Why It’s So Important That an Arizona State Senator Is Speaking Out About Needing an Abortion

It’s notable when people in positions of power are clear about the prevalence of and need for abortion care.
Kelly Baden, Guttmacher Institute
Reproductive rights are under attack. Will you help us fight back with facts?

First published on Ms. Magazine:

Originally published in Ms. Magazine

Abortion has always been a fact of life. People in all occupations and walks of life need and seek abortion care. Arizona state Senator Eva Burch’s decision to share her need for abortion care while holding elected office in a state whose legislature and courts are grappling with abortion laws emphasizes that the personal is political. It also creates a powerful contrast between the relentless attempts by the anti-abortion movement to impose their worldview on the entire country and the many ways that people across the nation are fighting back—by sharing their stories, helping others get care, voting for abortion rights, and finding ways to overcome enormous obstacles to get an abortion. 

Senator Burch is not alone. New data from the Guttmacher Institute shows an increase in abortions, with more people accessing abortion care in 2023 than any other year in the last decade. This may seem counterintuitive given the current landscape, where abortion is banned in 14 states following the June 2022 Dobbs decision that overturned Roe v. Wade. But these increases may in part be a testament to the enduring determination of people to seek the reproductive healthcare they need—like Senator Burch is now doing.

We also know that sometimes the burdens imposed on people who need abortions are too great to bear, leaving people unable to obtain care in the formal healthcare system or be forced to continue their pregnancies.  

The 25 percent increase in abortion numbers in states without total bans was made possible by a combination of factors, including state policies and programs to expand abortion access, the herculean efforts of abortion funds and support networks who help people navigate bans, and expanded access to telemedicine for medication abortion. And we cannot underestimate the resiliency of abortion seekers themselves who know what is best for their health and lives. Our data shows huge increases in the number of people that traveled out of state for care—from 81,000 in 2020 to more than 160,000 in 2023.  

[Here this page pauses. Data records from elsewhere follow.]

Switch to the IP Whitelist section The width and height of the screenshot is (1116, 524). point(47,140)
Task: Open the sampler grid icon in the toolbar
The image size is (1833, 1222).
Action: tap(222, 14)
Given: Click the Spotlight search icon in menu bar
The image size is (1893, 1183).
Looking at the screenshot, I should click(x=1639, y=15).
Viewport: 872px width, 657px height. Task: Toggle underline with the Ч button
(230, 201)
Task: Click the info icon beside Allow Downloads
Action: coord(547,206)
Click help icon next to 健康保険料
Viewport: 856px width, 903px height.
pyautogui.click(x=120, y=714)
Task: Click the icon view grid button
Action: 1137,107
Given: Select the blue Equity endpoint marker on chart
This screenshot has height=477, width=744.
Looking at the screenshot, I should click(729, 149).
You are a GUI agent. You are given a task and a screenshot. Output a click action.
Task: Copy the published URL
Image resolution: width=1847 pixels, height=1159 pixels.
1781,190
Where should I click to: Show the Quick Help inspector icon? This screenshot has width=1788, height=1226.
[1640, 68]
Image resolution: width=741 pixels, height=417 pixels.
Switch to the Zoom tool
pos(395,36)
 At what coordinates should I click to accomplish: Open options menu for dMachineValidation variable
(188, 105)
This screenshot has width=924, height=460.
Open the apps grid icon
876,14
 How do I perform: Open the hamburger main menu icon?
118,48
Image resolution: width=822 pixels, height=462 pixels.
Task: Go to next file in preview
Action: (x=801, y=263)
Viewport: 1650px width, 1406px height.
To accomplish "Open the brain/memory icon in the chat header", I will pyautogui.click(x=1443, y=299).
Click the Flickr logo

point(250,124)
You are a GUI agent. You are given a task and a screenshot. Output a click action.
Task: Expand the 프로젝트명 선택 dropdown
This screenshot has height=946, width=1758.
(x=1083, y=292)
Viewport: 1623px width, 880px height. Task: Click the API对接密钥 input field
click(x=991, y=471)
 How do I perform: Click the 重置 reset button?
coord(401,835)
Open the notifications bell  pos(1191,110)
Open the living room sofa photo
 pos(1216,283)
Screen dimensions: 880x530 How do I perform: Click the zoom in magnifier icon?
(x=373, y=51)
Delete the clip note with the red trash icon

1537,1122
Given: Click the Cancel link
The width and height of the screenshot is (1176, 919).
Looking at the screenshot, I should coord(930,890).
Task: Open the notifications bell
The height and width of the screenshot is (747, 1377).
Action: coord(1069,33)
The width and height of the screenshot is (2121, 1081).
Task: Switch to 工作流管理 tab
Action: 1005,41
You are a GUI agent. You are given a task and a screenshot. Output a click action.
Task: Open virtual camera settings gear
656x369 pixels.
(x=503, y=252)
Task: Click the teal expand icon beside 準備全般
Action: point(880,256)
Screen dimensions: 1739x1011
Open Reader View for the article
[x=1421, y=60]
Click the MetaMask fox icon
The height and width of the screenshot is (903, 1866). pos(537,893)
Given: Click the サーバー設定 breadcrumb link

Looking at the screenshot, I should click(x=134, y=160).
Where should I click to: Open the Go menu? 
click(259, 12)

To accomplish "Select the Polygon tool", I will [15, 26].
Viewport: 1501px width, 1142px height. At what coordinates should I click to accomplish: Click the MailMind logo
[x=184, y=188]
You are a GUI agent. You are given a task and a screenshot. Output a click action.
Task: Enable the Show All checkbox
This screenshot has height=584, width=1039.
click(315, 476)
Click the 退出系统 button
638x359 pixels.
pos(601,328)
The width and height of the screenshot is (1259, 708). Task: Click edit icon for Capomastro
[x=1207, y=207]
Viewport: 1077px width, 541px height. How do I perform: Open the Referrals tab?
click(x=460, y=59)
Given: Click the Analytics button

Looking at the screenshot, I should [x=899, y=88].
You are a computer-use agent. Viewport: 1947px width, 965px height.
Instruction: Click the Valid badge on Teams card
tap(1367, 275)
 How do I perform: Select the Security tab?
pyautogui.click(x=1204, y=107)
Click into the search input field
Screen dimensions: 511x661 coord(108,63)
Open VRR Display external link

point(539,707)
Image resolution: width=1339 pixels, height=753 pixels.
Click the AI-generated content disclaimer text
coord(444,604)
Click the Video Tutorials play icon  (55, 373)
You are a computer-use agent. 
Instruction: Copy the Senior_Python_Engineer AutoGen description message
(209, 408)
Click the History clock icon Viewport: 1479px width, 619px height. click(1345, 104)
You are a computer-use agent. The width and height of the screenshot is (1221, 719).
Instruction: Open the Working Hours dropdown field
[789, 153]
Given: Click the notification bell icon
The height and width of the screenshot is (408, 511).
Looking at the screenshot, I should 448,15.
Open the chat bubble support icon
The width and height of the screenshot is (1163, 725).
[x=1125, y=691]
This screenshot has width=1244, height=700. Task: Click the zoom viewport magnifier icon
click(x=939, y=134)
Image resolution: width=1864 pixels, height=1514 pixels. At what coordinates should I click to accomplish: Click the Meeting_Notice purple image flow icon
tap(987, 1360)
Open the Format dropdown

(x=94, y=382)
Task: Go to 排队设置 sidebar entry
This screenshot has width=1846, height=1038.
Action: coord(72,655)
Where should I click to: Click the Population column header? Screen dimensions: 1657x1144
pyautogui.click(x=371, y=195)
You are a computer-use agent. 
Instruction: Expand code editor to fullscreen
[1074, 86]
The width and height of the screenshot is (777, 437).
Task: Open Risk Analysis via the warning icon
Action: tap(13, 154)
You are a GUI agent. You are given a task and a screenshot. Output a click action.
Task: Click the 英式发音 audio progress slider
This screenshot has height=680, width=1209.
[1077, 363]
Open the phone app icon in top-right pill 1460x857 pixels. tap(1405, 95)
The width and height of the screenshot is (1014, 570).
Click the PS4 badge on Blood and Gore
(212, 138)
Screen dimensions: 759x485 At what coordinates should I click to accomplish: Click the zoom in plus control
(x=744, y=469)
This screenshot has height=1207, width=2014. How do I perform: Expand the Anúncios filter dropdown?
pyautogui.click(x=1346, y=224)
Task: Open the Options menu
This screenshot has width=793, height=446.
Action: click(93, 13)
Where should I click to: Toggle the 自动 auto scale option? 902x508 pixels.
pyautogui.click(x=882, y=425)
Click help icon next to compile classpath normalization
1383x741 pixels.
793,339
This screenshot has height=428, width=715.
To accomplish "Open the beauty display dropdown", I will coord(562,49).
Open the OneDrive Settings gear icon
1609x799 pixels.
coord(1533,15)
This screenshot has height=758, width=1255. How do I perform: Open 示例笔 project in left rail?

Senator Burch, in her touching speech, reminded us that as harmful as abortion bans are, other kinds of restrictions also impact patient care. While the Arizona Supreme Court considers whether to let a total abortion ban go into effect, accessing abortion care there already requires patients make two separate trips, receive biased counseling, and get an ultrasound even if not medically necessary. The state’s Medicaid program does not cover abortion care, and people under 18 are required to get a parent’s permission. The list of onerous restrictions that do nothing to improve health outcomes goes on—the goal has always been to deter and dissuade people from seeking care.   

Even states that have already banned abortion continue to find new ways to further stigmatize and restrict this basic healthcare. States like North Dakota want to force high school students to view misleading videos created by anti-abortion organizations while others are trying to limit our most basic rights by making it harder for people to leave their state to access legal abortion elsewhere. Four states introduced laws this year that would criminalize non-parent adults for supporting a young person who travels out of state for abortion care, modeled after an Idaho law passed last year currently not in effect. 

Senator Burch also generously shared the larger context of her abortion story, which—as all abortion experiences—is part of a series of reproductive health needs and decisions she has faced. As the shocking Alabama Supreme Court ruling calling the legality of IVF into question recently showed us, the attacks on abortion are about more than abortion and impact the full spectrum of reproductive healthcare, including contraception and IVF

Senator Burch’s bravery follows in the footsteps of other elected officials who have shared their stories, from Texas state Sen. Wendy Davis to Reps. Pramila Jayapal (D-Wash.) and Cori Bush (D-Mo.). It’s notable when people in positions of power are clear about the prevalence of and need for abortion care. It underscores that anyone who needs an abortion should be able to get timely, compassionate, and affordable abortion care in their community. This is especially true for those already marginalized by systemic racism and economic insecurity who are disproportionately impact by bans and restrictions. 

The ongoing threats to our fundamental bodily autonomy continue in states across the country and, once again, at the U.S. Supreme Court. On Tuesday, March 26, the Court will hear a baseless case that could restrict mifepristone, one of two drugs used in the most common medication abortion regimen. Through personal stories and data, we are reminded not just that abortion is basic healthcare needed by people in all communities, but that the anti-abortion movement will stop at nothing until there is a nationwide ban on abortion.